Markets are getting increasingly nervous about Spain's ability to get a handle on its debts.
The debt risk premium -- the extra rate charged on Spanish 10-year government bonds compared to safe-haven German bonds -- leapt Thursday to a euro-era record of 4.9714 percentage points.
Spain's treasury had to pay a record interest rate of 6.975 percent for a new debt issue when it raised 3.563 billion euros ($4.808 billion) with 10-year bonds on Thursday.
The interest rate paid was the highest since the creation of the euro single currency and it is also near the 7.0-percent threshold above which funding costs are deemed unsustainable.
Greece, Ireland and Portugal quickly sought international aid once their bond yields rose that far.
Rajoy said the forecast of economic growth of 2.3 percent next year would have to be revised after the government admitted Wednesday for the first time that it will miss its growth target for this year.

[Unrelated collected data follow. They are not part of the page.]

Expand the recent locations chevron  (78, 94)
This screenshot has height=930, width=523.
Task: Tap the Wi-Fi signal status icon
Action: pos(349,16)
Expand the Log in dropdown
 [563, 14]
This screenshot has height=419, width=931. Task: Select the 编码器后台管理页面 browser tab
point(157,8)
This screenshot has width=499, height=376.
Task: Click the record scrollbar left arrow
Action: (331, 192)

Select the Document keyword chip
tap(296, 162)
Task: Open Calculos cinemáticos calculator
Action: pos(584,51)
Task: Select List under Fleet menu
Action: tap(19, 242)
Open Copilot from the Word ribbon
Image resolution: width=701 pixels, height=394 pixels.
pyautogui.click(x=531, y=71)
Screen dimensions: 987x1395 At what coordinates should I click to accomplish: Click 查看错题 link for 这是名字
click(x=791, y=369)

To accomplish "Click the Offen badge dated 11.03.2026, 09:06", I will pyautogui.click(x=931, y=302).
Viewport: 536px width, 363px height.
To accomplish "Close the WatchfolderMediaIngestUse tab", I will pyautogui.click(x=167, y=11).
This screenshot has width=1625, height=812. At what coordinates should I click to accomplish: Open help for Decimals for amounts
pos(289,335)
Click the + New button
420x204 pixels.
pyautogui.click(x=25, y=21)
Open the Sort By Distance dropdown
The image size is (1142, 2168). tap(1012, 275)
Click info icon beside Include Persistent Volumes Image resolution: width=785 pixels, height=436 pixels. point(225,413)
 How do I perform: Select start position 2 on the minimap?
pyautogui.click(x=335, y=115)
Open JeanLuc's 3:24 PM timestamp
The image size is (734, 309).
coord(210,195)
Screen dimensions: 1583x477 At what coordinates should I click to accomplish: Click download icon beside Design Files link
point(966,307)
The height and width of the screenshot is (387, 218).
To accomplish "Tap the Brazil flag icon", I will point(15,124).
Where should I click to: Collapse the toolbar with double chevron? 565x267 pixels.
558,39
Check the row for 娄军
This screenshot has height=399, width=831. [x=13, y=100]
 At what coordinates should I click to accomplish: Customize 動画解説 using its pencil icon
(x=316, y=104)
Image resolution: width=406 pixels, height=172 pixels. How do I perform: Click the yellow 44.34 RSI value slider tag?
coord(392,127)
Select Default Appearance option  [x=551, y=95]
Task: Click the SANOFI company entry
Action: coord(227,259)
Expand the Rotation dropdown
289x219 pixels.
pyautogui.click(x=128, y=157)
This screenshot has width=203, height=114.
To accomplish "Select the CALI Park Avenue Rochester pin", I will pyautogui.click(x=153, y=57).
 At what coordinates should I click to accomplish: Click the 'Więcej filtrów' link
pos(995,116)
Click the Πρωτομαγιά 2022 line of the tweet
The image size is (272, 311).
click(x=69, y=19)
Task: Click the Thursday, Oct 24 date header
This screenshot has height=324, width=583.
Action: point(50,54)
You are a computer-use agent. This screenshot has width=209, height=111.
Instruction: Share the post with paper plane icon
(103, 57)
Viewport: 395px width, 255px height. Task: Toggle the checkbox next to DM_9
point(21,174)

The government had predicted the economy would expand by 1.3 percent this year but Deputy Finance Minister Jose Manuel Campa said it would likely come in at around just 0.8 percent, in line with the forecast of most analysts.
"One of the first things we will have to do is the budget. Based on realistic figures," said Rajoy.
"We will have to make a growth forecast and then estimate income and expenses. But I insist, Spain needs to send a message that it takes the issue of the public deficit seriously."